A: No. I’ve been in L.A., I don’t know, off and on since June, and I haven’t been to the beach once. I went out to that area for dinner one night, but to go out there and lie on the beach is not my style.
Q: Perhaps lounging at the swimming pool?
A: Usually the week after the season ends, I like to do that because I’m so tired. But other than that, to actually sit around the pool, no.
Q: Your father, Walter, used to hose down your back yard in the winter to create the ice surface on which you learned to skate. Then last summer, your parents finally consented to having a pool built in their back yard. Do you feel bad that you’ll never be able to take your son, should you have one, skating there?
A: If we have a son and he wants to play hockey, great, I’ll give him that opportunity. But growing up in California, my son will be under a lot less pressure than growing up in Canada, which I think is great for our child.
Q: Kind of tough to grow up a hockey player in Southern California?
A: Whatever. Baseball, tennis, soccer. Maybe he won’t even be an athlete.
Q: You once said you could never be as big as Reggie Jackson. Does being traded to Los Angeles change that?
A: I don’t think, from the point of view that hockey rates No. 3 or 4 in America and baseball is on national TV, I don’t think I could ever be. But I see hockey getting on national TV one day. I really do.
Q: Can you envision the Kings competing with the Lakers successfully for attention?
A: The Lakers have been so successful and so great, I don’t think we could ever be where the Lakers are, nor do I think we ever have to be. If we get to the point where we’re winning and selling out the building, we’ll spread. That’s what our goal has to be.
I’m not going to sit here and say, “Oh, yeah, hockey,” because let’s face it, you’ve got basketball, baseball and football and they’re very popular and they’re always going to be that way. But there’s a hard core of fans who will come and watch hockey.
Q: First impressions of the team here.
A: Miracles aren’t going to happen overnight. It’s going to take a while, but after 20 years of losing . . . I think the team that is here has the toughness, it has the talent, it has the speed. I think we have a better team than people think.

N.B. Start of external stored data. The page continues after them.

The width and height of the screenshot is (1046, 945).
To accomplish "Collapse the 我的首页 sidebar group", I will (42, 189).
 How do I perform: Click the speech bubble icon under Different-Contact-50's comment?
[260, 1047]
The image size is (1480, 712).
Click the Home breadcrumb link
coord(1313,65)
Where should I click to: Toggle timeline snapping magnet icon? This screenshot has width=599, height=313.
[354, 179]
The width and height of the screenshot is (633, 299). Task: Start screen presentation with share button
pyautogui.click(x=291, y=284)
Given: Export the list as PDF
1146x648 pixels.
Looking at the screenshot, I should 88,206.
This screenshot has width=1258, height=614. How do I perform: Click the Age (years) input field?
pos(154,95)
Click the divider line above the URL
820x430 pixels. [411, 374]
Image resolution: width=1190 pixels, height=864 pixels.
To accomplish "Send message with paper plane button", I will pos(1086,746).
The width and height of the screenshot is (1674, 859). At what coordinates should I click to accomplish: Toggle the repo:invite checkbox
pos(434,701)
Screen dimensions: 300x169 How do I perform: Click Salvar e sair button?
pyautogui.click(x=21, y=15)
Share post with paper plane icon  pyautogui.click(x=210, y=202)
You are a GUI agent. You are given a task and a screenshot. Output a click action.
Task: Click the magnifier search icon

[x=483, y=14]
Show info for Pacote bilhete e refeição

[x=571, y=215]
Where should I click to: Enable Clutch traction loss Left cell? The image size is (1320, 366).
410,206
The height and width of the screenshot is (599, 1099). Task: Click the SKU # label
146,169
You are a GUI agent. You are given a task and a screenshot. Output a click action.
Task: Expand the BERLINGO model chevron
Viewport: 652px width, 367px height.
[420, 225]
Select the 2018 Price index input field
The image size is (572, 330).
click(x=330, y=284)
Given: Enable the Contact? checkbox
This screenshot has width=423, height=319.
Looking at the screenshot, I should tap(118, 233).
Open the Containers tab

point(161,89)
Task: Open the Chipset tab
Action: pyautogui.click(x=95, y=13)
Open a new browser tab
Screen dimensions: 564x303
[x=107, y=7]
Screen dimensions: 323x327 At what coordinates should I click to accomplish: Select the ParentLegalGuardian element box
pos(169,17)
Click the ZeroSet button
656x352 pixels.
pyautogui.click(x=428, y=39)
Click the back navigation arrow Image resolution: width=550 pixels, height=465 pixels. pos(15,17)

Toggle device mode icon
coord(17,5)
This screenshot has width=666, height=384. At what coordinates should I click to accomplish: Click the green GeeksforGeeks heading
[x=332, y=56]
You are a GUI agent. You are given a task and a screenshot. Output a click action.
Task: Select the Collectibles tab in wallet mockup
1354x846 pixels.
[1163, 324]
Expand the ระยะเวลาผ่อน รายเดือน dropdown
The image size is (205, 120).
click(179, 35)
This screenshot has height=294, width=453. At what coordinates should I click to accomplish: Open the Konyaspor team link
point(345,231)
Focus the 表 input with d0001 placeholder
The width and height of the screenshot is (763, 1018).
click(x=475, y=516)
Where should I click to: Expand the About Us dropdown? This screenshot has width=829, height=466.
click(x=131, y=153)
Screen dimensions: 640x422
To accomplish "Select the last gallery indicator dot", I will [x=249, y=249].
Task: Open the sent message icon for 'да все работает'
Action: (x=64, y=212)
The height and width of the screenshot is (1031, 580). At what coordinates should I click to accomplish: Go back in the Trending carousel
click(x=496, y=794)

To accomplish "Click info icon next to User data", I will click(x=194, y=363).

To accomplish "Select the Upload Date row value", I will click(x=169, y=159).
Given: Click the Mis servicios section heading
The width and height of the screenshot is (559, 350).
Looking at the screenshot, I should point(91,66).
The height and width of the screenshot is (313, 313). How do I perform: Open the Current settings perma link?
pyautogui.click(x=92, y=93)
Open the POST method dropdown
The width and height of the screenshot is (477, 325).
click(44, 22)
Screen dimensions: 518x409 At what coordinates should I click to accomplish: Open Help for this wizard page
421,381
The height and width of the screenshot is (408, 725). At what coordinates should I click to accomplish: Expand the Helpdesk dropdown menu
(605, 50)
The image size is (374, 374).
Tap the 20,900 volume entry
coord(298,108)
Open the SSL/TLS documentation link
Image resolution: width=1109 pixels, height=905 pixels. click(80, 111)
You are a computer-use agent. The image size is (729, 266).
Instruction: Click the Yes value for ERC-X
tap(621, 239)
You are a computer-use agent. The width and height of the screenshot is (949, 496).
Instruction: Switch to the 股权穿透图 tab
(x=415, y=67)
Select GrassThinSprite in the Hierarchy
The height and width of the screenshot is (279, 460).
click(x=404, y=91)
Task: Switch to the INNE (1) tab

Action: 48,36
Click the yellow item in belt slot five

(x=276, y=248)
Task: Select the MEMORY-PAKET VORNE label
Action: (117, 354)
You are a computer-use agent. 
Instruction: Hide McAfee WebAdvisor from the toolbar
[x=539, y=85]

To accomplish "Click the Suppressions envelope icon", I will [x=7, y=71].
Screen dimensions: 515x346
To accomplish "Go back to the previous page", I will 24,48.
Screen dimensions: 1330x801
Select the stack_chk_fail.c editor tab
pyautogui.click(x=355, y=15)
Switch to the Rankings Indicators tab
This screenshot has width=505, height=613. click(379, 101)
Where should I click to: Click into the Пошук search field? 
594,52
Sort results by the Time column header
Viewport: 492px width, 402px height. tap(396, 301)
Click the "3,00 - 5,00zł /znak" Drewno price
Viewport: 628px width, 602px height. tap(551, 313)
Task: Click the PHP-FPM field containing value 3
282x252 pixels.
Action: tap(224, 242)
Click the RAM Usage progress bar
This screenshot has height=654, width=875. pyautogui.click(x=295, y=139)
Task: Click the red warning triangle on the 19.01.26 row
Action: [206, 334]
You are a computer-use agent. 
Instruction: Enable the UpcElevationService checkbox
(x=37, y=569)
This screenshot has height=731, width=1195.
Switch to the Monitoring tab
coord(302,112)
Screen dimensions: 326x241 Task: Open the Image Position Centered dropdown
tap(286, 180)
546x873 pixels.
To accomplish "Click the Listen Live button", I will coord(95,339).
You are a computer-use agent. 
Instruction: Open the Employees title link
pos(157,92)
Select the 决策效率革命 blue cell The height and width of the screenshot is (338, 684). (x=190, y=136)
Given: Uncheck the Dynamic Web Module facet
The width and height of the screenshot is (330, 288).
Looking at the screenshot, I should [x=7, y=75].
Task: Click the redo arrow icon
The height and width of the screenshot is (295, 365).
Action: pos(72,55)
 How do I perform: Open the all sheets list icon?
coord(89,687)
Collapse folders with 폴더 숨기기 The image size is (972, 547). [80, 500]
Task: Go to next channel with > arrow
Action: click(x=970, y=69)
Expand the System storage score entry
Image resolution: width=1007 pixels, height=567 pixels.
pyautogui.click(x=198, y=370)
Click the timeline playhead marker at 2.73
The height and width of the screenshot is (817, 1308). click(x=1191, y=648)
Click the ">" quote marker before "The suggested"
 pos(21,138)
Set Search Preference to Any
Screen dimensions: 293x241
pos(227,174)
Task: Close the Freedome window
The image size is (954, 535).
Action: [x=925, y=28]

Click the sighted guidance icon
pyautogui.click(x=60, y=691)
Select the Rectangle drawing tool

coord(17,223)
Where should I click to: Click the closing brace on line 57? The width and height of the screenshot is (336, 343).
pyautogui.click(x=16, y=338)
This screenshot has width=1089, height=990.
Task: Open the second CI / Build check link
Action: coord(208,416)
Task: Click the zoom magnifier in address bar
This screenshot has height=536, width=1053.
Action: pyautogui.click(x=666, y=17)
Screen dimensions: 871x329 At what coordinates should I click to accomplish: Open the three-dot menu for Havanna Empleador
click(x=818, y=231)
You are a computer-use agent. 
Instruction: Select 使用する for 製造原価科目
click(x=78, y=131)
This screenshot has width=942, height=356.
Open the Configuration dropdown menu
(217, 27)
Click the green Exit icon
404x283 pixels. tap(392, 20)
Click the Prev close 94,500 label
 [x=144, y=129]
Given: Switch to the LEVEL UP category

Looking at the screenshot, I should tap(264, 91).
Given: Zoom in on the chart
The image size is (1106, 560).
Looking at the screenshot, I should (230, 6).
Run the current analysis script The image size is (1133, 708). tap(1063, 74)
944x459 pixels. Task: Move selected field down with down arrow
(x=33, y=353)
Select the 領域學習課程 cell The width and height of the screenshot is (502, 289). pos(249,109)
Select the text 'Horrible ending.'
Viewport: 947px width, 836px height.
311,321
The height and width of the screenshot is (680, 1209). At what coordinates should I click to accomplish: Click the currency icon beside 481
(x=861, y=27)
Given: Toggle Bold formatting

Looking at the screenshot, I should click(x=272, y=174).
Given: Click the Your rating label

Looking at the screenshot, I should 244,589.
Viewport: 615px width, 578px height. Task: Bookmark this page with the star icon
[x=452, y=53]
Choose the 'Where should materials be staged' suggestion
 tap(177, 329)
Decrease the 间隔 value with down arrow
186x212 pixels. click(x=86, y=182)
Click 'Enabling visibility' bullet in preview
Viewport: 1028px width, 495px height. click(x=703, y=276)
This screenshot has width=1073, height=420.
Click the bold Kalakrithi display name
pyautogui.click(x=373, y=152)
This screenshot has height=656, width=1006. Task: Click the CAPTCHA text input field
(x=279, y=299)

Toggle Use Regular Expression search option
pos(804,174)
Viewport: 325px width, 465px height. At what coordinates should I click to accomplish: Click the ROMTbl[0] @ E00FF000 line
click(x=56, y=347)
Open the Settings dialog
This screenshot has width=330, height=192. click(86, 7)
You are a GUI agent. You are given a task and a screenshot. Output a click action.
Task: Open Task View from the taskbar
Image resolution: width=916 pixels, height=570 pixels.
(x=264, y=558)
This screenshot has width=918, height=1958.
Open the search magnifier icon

Q: Do you sense your new teammates are self-conscious around you, not knowing quite how to act?
A: It’s all new for all of us. For me, for them. As time goes by, it’ll get easier. I’m just like them. The only thing I ever wanted as a player was to be treated like everybody else. One thing in life I learned was if you respect people and treat them well, they’ll respect and treat you well. That’s all you can ask for.
Q: You dated one woman, Vickie Moss, who you said was the only girl you dated, until you met your wife, Janet Jones. Is that an indication of shyness, or selectivity?
A: No, time. I had a junior coach when I was 16 who said, “You’ve got three things to do while you’re here: school, hockey and socializing. You can only do two out of three, so you’d better pick the right two.”
Vickie and I had a great relationship. We spent seven years together. She was great for my career; her family was great to me. It was just a situation that didn’t work out. Things happen for a reason.
Her little brother (an Oiler clubhouse attendant) is a great friend of mine. He always will be. It’ll be hard not to see him every morning. He was always cheerful, great to be around.
Things just somehow happen for a reason. It’s ironic that we’re both in L.A. (Moss, a singer, is married and lives there.) It’s frustrating to see people disappointed in their lives. You only live once. I’ve been real lucky. She was nice to me, and my wife is just great.